A whole sky camera is a specialized camera used in meteorology and astronomy for capturing a photograph of the entire sky. Another application is that of hemispherical photography to study plant canopy geometry and to calculate near-ground solar radiation.

Development

Whole sky cameras typically use a fisheye lens that takes in an extremely wide, hemispherical image. Such lenses were originally developed for use in meteorology.

However, alternative techniques are based on the photography of a mirror-like hemisphere which are more common.
One of the first reported whole sky cameras was based on a series of pictures with lenses inclined to the horizon at an altitude of 45 degrees. With a lens that covers an angular field of 90 degrees, such camera revolves about a vertical axis.

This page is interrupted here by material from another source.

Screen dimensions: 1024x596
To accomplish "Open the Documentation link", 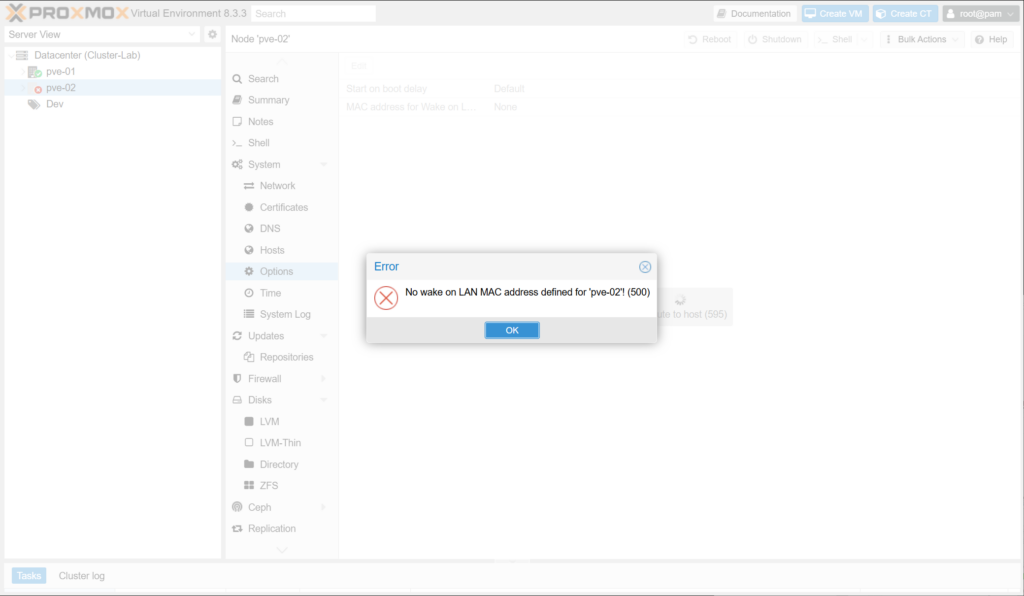I will click(755, 14).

Meteorological applications
In meteorological applications, whole sky cameras are used to study cloud cover, the current level of UV radiation, fractional cloud coverage, sky polarization, the computation of cloud base height and wind speed at cloud heights. Other uses include creating time-lapse photography of clouds. Whole sky cameras may be equipped with a sun tracking device to block sunlight which is too bright for the typical dynamic range of photographs. Sun tracking allows for reliable estimates of cloud fractional coverage, including cover in the part of the sky close to the Sun. There are techniques such as HDR which permit the taking of high dynamic range photographs without a sun tracker.

Cloud stereoscopy
Whole sky cameras in stereo configurations can be used to derive cloud base height and cloud base motion. The first work on this application of photogrammetry was done in 1896.